We are now finally at home, but we didn’t make it out of the hospital until the tail end of the week. Hayley did the majority (in fact all) of the overnight hospital stays this week as I stayed at home with Lucia and worked as we would on any normal chemotherapy week. Camille was OK by the beginning of the week, nowhere near 100% but certainly over the worst of the infection and her kidneys had begun to slowly function to a level. When I went back in to the hospital later in the week, my breath was taken away when I saw Camille and how much weight she had lost. She’s now down to just over twelve kilos, a weight she hasn’t been at since the early stages of treatment. The feeding regimen that we are now working to required Camille to have more fluid than she has ever had of a baby style formula as she needs to have her protein limited. Over the week she was regularly sick in hospital and now we are at home, it has become ridiculously hard to get all the fluid into her and for her to keep it down. The easiest way to get the feeds into her would be to keep her on a pump all day on a slower rate, but if you want to try and live any sort of life and at least pop to the shops you just can’t do it. This means that we are giving her short sharp blasts of the feed during the day which she is struggling with; you can physically see in her face her working so hard to keep the feed down.
It was Thursday when we managed to get out of hospital but only after a little subtle pressure from Hayley. I do jest a little, we were due to be discharged on the Friday but so that I lives could be a little easier around work commitments they agreed to get the medicines ordered and discharge Camille that day. It was brilliant to have Camille home, and although we arrived home quite late those ten minutes in the house with Camille, Lucia and Hayley was enough for me. I had to go out to a Camille’s Appeal committee meeting within minutes of getting home, but at least Camille was home.
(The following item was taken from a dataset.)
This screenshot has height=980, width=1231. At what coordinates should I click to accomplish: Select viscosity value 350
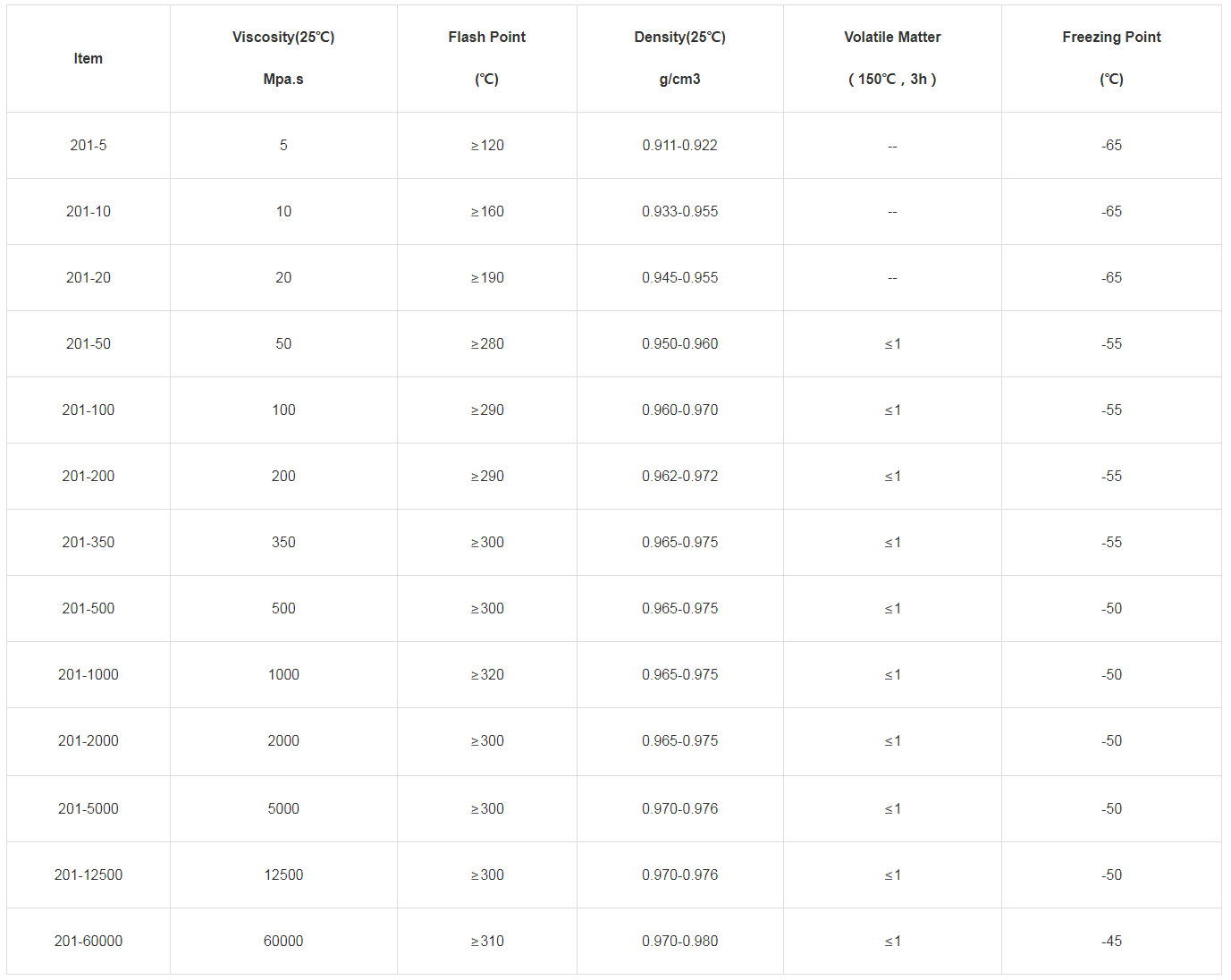coord(283,542)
Hayley had suggested going away for the weekend, as this would really be our only opportunity for some considerable time to stay away. We looked at various options: Southwold, North Norfolk, Brighton, but in the end we had to put that idea to one side as Camille was still really not well enough to be away and the feeding situation would have been too much for the break. Therefore, we decided to have a family weekend at home, out in the garden, splashing in the paddling pool. After a quick trip to the hospital for blood levels to be taken, I pumped up the kid’s paddling pool and Lucia insisted on helping me fill the pool with water. Lucia has had two full days of pool fun but Camille was not really confident enough to be in their alone and just paddled from time to time with mummy holding her hands.
On Friday night, Hayley and I were about to go to bed when I heard her in the girl’s bedroom. I went in to see what she was doing and she told me that she wanted Camille to sleep in with us that night just in case she was sick. Now normally, Camille will sleep through the night and is regularly sick at about 6.00am. More often than not I hear her gagging and make it through to her bedroom before she is actually sick. Camille is also a terrible hog in the bed and more often than not I end up with a postage stamp sized section of bed. I really didn’t see the need to carry her through and unsettle her with her being fast asleep as she was. Hayley really didn’t like me being slightly annoyed by this and said very little, but what she did say was very hurtful. I will say that Hayley’s sleeping tablets do make her have a funny thirty minutes before going to sleep, so I took it with a pinch of salt that night.
It’s funny really, Hayley has said on numerous occasions that I have no idea how she is feeling and what it is like to continually regurgitate really dark, dark thoughts. She’s right, I have no idea. It’s also likely that she has no idea how I’m feeling either. I don’t have these dark thoughts, purely because I fight every second of the day to keep positive thoughts in my head. This daily fight means that I am an inept listener, too casual a family man, impotent at work and have a mind a million miles away every single second of the day. Hayley’s dark outlook means that she is consistently short with me; but again I just have to ignore it and carry on as I try to offer that stable backbone to the family. Sometimes I feel like I could just crumble into a heap and never get up and this weekend is one of those times. I won’t, I’ll carry on tomorrow morning as I normally do, with the family, with the weight of the world on my shoulders. Hayley has said she resents me for being able to deal with it, and I guess I would much prefer to be in my place than Hayley’s, but this is not a normal place to be.
As I type this, Camille has been sick in her bed and I’ve carried her through to our bedroom. She is yet to have any feed tonight and now we have the decision of when to put her feed on, because we have to.